Uncertainty over whether the current Covid-19 restrictions will come to an end on Friday, November 13th is a ‘nightmare scenario’ for the hospitality sector, says the Northern Ireland Hotels Federation.
“The challenges of the unfolding health and economic crisis brings to the fore the difficulties facing the hospitality sector,” said Janice Gault, chief executive. “There have been many inflammatory statements, with the hospitality sector firmly pitched against the health mandate.
“The irony that the semantic route of the two words at the centre of this battle come from the same source, only adds to the poignancy situation. Hospitals and hospitality come from the word ‘hosp’, a word which means guest. With a shared first four letters, the roles of both have a considerable overlap: sheltering people, offering a safe haven and looking after guests remain at their core.
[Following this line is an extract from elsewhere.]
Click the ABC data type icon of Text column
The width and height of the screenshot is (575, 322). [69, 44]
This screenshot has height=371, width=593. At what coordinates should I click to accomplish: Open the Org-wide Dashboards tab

“Hotels are a key element of the local economy straddling tourism and hospitality sectors. The tourism economy is severely constrained. Overseas travel has stopped with restrictions on travel in Europe, Britain and the Republic of Ireland. The last set of regulations in Northern Ireland closed hotels, hospitality and unnecessary travel.
“After three long weeks, there is still no clear idea when we will re-open or what re-opening will bring. In order to trade viably there needs to be a sustainable framework agreed for hotels and the wider industry.
“The extension of furlough has been generally welcomed but behind this measure lies a substantial cost. The removal of the furlough bonus is a telling move. This, coupled with the five-month extension, is bringing a new focus to staff reduction and redundancy for businesses. Staff costs of 20% plus NICS and pension contributions have taken their toll in October.
“Whilst an employer contribution to wages is not required for the coming months, there is still an expense for furloughing staff. The cost per person is between £25 and £30 per week. The estimated cost for hotels is circa £1M per month. This is not the only cost.
“After four weeks of no trading, hotel businesses are covering fixed costs and furlough contributions. The bill for the current four-week closure is £7m. Adding to the pain is the loss of the sale of 280,000 bedrooms, over 200 weddings and the cancellation of Hallowe’en festivities.
“I am saddened to see the open versus closing narrative unfold and the contribution of the sector being ignored. Hotels have invested over £5m in structural changes to make premises safe, trained staff and pivoted their operations. There have been additional operational costs, all of which we have taken on the chin and yet demonisation of hospitality has continued.
“Our primary responsibility is the health and well-being of our staff and guests. The outbursts and vilification of the sector over the last week has been damaging. As an industry that has operated responsibly and invested in measures to trade during the Covid-19 pandemic, we greatly value our reputation. It has heightened anxiety and further eroded consumer confidence. However, the greatest damage is the uncertainty which prevails. After three long weeks of closure, we are no closer to returning to trading than we were in October.
“The nightmare of the Friday 13th re-opening trundles on. There are no winners in this dilemma, with hotels most certainly one of the biggest losers in an increasingly worrying situation.”